Each record must be retyped in full. No character may differ.

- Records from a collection
= = = = = = =

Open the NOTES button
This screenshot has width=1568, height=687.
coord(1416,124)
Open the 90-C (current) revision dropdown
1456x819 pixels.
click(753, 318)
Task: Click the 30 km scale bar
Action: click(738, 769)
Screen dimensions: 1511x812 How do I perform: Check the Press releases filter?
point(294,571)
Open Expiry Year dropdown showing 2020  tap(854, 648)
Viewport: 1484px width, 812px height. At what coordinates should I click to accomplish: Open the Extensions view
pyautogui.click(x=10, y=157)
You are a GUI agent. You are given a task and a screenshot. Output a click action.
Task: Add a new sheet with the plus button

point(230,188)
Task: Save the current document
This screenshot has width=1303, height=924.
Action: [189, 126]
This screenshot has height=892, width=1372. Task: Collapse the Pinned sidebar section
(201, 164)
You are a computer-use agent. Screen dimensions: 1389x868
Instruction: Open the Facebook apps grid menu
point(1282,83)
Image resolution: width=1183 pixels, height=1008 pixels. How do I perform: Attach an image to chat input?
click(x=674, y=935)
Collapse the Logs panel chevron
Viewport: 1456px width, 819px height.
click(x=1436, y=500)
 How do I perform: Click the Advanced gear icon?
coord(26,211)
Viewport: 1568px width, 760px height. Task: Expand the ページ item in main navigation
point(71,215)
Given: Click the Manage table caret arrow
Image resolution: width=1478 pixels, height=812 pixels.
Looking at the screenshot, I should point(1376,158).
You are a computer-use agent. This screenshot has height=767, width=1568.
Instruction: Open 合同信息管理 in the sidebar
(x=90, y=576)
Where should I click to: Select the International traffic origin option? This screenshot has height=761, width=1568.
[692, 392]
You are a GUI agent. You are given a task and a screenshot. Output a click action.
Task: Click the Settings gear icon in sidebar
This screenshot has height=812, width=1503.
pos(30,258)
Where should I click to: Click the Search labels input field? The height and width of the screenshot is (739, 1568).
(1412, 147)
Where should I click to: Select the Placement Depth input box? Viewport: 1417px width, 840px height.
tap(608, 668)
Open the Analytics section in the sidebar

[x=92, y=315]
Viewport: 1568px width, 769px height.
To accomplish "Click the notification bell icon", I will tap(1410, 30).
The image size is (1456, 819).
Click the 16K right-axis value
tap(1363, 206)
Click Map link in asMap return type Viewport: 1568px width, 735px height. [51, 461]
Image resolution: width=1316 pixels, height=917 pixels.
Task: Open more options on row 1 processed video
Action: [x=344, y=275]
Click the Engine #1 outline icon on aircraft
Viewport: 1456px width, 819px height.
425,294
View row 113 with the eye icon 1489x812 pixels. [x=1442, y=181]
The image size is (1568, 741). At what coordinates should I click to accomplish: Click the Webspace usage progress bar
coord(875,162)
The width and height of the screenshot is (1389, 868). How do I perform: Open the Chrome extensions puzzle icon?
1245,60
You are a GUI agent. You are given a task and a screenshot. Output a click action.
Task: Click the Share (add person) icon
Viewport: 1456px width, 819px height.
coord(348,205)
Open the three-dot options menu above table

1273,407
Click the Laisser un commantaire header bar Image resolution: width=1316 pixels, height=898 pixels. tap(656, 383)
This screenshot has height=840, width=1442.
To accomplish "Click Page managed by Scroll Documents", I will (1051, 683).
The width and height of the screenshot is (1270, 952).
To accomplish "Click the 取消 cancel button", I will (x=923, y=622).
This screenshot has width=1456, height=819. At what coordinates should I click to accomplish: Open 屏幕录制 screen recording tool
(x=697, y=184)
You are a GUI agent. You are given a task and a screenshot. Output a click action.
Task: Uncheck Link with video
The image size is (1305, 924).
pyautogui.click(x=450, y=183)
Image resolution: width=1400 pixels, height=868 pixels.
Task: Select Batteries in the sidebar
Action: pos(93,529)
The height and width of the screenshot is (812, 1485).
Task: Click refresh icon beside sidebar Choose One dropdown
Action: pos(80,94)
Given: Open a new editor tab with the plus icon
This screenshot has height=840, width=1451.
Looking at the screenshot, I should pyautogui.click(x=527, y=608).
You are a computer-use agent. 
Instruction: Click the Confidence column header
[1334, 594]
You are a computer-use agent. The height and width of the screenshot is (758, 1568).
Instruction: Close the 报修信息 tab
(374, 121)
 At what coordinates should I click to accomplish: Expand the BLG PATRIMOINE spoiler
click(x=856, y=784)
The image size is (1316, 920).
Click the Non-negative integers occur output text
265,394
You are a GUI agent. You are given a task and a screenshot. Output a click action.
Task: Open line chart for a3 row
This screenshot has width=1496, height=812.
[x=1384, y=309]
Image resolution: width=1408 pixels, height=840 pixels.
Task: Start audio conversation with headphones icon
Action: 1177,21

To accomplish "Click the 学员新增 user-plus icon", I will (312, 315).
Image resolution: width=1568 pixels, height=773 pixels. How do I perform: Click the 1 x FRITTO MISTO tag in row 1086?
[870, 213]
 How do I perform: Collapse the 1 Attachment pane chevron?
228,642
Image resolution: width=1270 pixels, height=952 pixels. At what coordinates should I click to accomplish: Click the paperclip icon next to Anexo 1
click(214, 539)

= = = = = = =

- Output for this exercise
Open the NOTES button
This screenshot has width=1568, height=687.
coord(1416,124)
Open the 90-C (current) revision dropdown
1456x819 pixels.
click(753, 318)
Task: Click the 30 km scale bar
Action: click(738, 769)
Screen dimensions: 1511x812 How do I perform: Check the Press releases filter?
point(294,571)
Open Expiry Year dropdown showing 2020  tap(854, 648)
Viewport: 1484px width, 812px height. At what coordinates should I click to accomplish: Open the Extensions view
pyautogui.click(x=10, y=157)
You are a GUI agent. You are given a task and a screenshot. Output a click action.
Task: Add a new sheet with the plus button

point(230,188)
Task: Save the current document
This screenshot has width=1303, height=924.
Action: [189, 126]
This screenshot has height=892, width=1372. Task: Collapse the Pinned sidebar section
(201, 164)
You are a computer-use agent. Screen dimensions: 1389x868
Instruction: Open the Facebook apps grid menu
point(1282,83)
Image resolution: width=1183 pixels, height=1008 pixels. How do I perform: Attach an image to chat input?
click(x=674, y=935)
Collapse the Logs panel chevron
Viewport: 1456px width, 819px height.
click(x=1436, y=500)
 How do I perform: Click the Advanced gear icon?
coord(26,211)
Viewport: 1568px width, 760px height. Task: Expand the ページ item in main navigation
point(71,215)
Given: Click the Manage table caret arrow
Image resolution: width=1478 pixels, height=812 pixels.
Looking at the screenshot, I should point(1376,158).
You are a computer-use agent. This screenshot has height=767, width=1568.
Instruction: Open 合同信息管理 in the sidebar
(x=90, y=576)
Where should I click to: Select the International traffic origin option? This screenshot has height=761, width=1568.
[692, 392]
You are a GUI agent. You are given a task and a screenshot. Output a click action.
Task: Click the Settings gear icon in sidebar
This screenshot has height=812, width=1503.
pos(30,258)
Where should I click to: Click the Search labels input field? The height and width of the screenshot is (739, 1568).
(1412, 147)
Where should I click to: Select the Placement Depth input box? Viewport: 1417px width, 840px height.
tap(608, 668)
Open the Analytics section in the sidebar

[x=92, y=315]
Viewport: 1568px width, 769px height.
To accomplish "Click the notification bell icon", I will tap(1410, 30).
The image size is (1456, 819).
Click the 16K right-axis value
tap(1363, 206)
Click Map link in asMap return type Viewport: 1568px width, 735px height. [51, 461]
Image resolution: width=1316 pixels, height=917 pixels.
Task: Open more options on row 1 processed video
Action: [x=344, y=275]
Click the Engine #1 outline icon on aircraft
Viewport: 1456px width, 819px height.
425,294
View row 113 with the eye icon 1489x812 pixels. [x=1442, y=181]
The image size is (1568, 741). At what coordinates should I click to accomplish: Click the Webspace usage progress bar
coord(875,162)
The width and height of the screenshot is (1389, 868). How do I perform: Open the Chrome extensions puzzle icon?
1245,60
You are a GUI agent. You are given a task and a screenshot. Output a click action.
Task: Click the Share (add person) icon
Viewport: 1456px width, 819px height.
coord(348,205)
Open the three-dot options menu above table

1273,407
Click the Laisser un commantaire header bar Image resolution: width=1316 pixels, height=898 pixels. tap(656, 383)
This screenshot has height=840, width=1442.
To accomplish "Click Page managed by Scroll Documents", I will (1051, 683).
The width and height of the screenshot is (1270, 952).
To accomplish "Click the 取消 cancel button", I will (x=923, y=622).
This screenshot has width=1456, height=819. At what coordinates should I click to accomplish: Open 屏幕录制 screen recording tool
(x=697, y=184)
You are a GUI agent. You are given a task and a screenshot. Output a click action.
Task: Uncheck Link with video
The image size is (1305, 924).
pyautogui.click(x=450, y=183)
Image resolution: width=1400 pixels, height=868 pixels.
Task: Select Batteries in the sidebar
Action: pos(93,529)
The height and width of the screenshot is (812, 1485).
Task: Click refresh icon beside sidebar Choose One dropdown
Action: pos(80,94)
Given: Open a new editor tab with the plus icon
This screenshot has height=840, width=1451.
Looking at the screenshot, I should pyautogui.click(x=527, y=608).
You are a computer-use agent. 
Instruction: Click the Confidence column header
[1334, 594]
You are a computer-use agent. The height and width of the screenshot is (758, 1568).
Instruction: Close the 报修信息 tab
(374, 121)
 At what coordinates should I click to accomplish: Expand the BLG PATRIMOINE spoiler
click(x=856, y=784)
The image size is (1316, 920).
Click the Non-negative integers occur output text
265,394
You are a GUI agent. You are given a task and a screenshot. Output a click action.
Task: Open line chart for a3 row
This screenshot has width=1496, height=812.
[x=1384, y=309]
Image resolution: width=1408 pixels, height=840 pixels.
Task: Start audio conversation with headphones icon
Action: 1177,21

To accomplish "Click the 学员新增 user-plus icon", I will (312, 315).
Image resolution: width=1568 pixels, height=773 pixels. How do I perform: Click the 1 x FRITTO MISTO tag in row 1086?
[870, 213]
 How do I perform: Collapse the 1 Attachment pane chevron?
228,642
Image resolution: width=1270 pixels, height=952 pixels. At what coordinates should I click to accomplish: Click the paperclip icon next to Anexo 1
click(214, 539)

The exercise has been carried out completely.